## Start GIVEN DATA
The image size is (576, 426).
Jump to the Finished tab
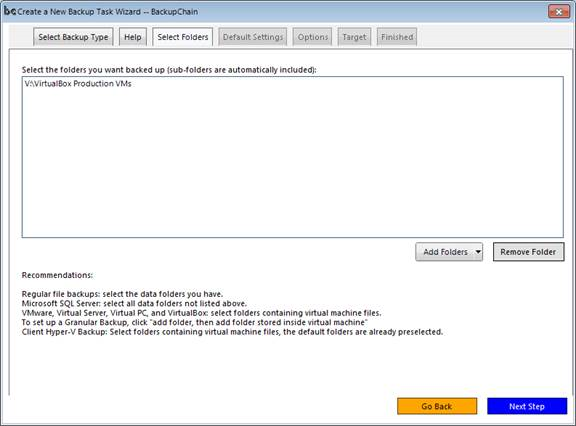point(397,37)
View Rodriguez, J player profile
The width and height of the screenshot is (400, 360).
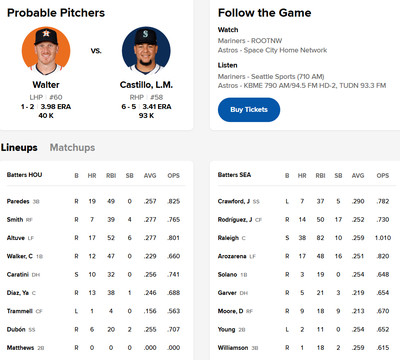[x=235, y=220]
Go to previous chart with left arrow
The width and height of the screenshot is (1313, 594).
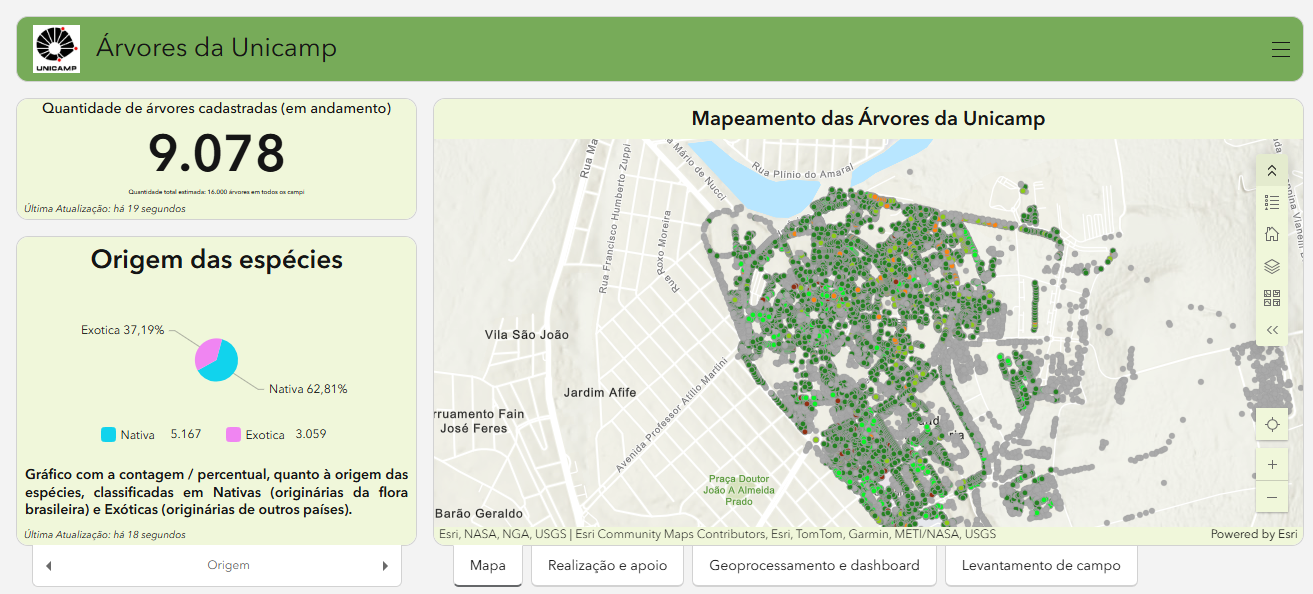(x=49, y=566)
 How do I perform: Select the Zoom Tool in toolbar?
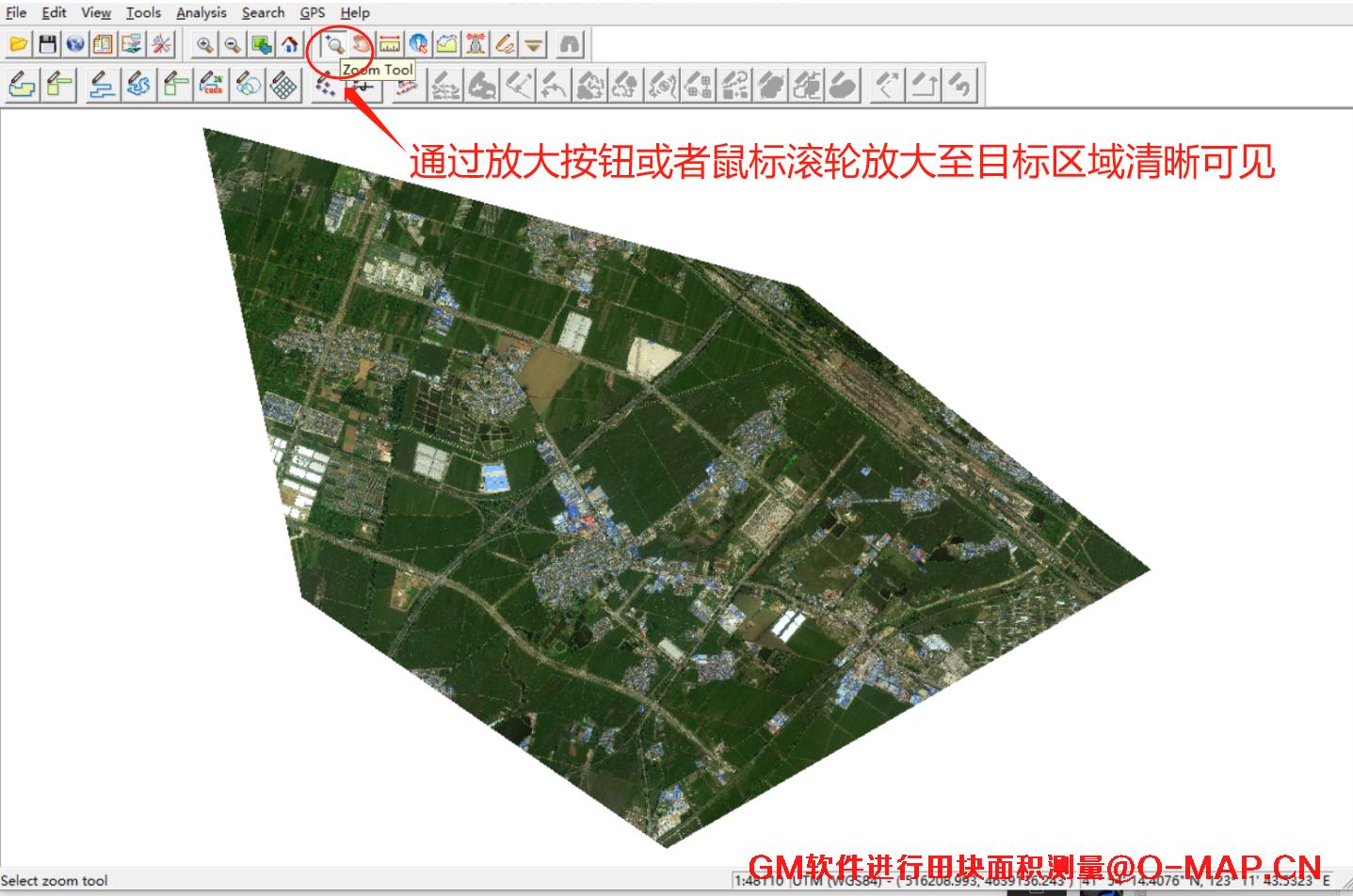333,44
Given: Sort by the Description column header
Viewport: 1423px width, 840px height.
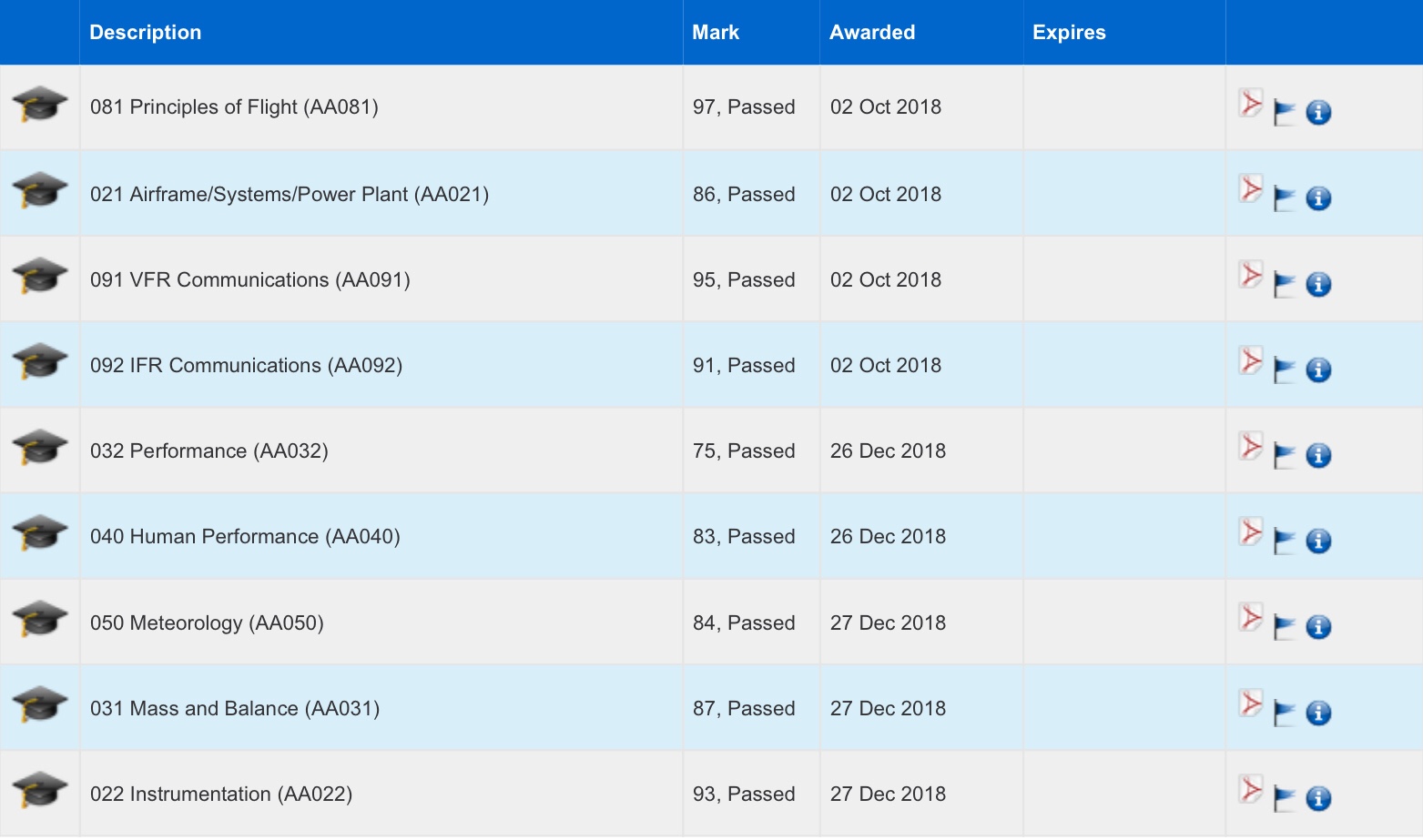Looking at the screenshot, I should [x=146, y=33].
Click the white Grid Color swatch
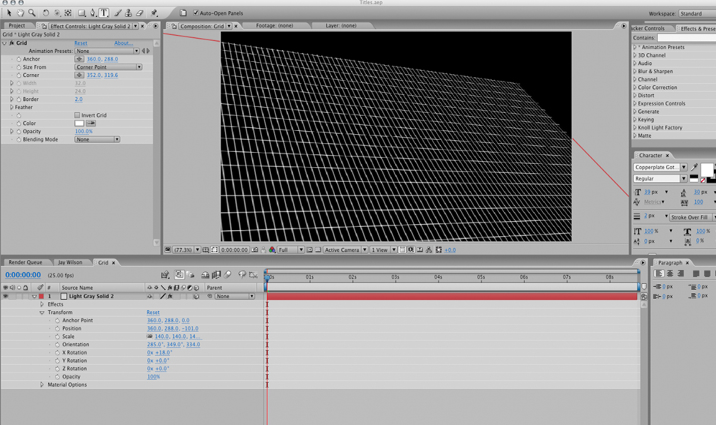 pyautogui.click(x=79, y=123)
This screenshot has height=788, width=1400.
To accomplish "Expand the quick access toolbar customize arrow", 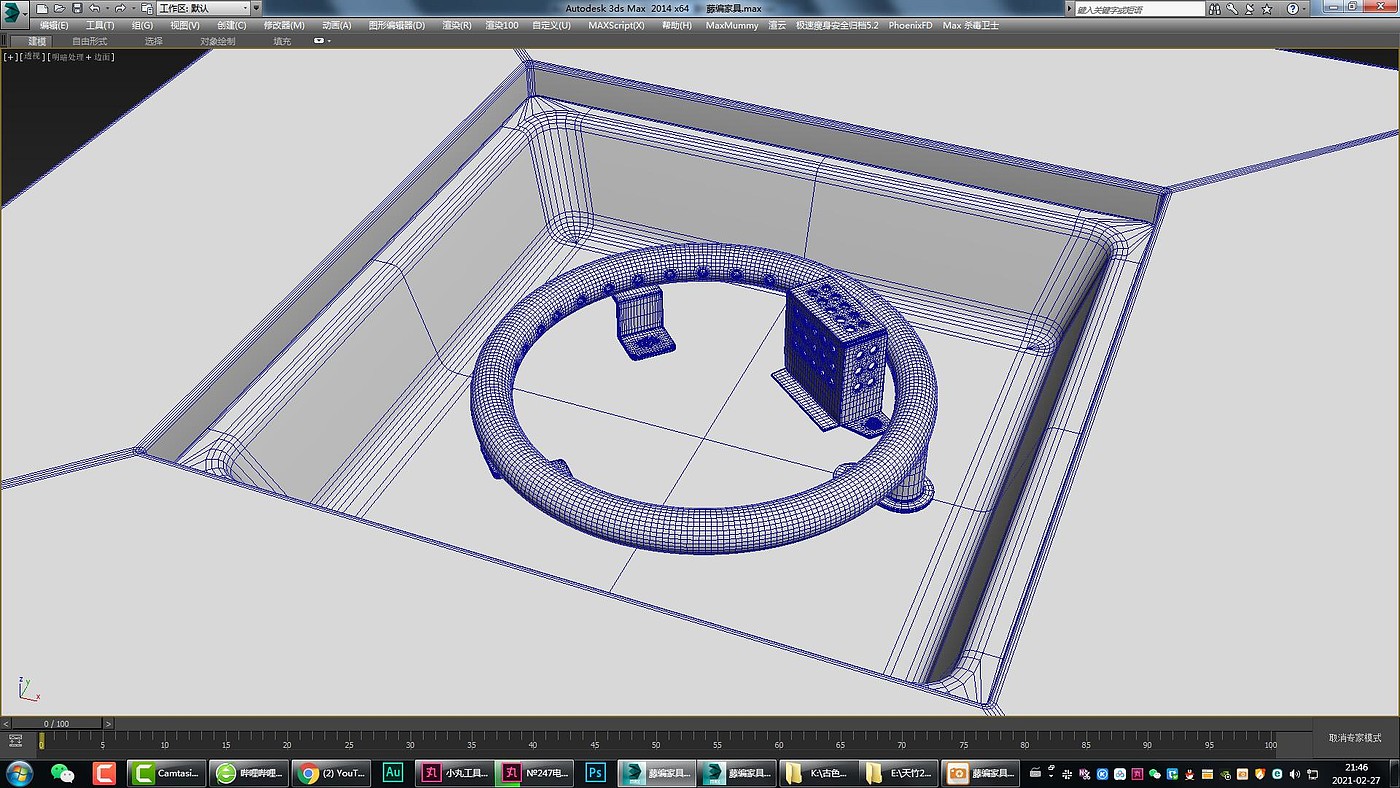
## End GIVEN DATA
◆ **EXERCISE**:
Rewrite all the records above, replacing "width and height" with "size" and changing nothing else. Omit the pictures from your answer.

◆ **EXPECTED OUTPUT**:
The image size is (576, 426).
Jump to the Finished tab
point(397,37)
View Rodriguez, J player profile
The size of the screenshot is (400, 360).
[x=235, y=220]
Go to previous chart with left arrow
The size of the screenshot is (1313, 594).
(x=49, y=566)
 How do I perform: Select the Zoom Tool in toolbar?
333,44
Given: Sort by the Description column header
Viewport: 1423px width, 840px height.
Looking at the screenshot, I should [x=146, y=33].
Click the white Grid Color swatch
 pyautogui.click(x=79, y=123)
This screenshot has height=788, width=1400.
To accomplish "Expand the quick access toolbar customize arrow", 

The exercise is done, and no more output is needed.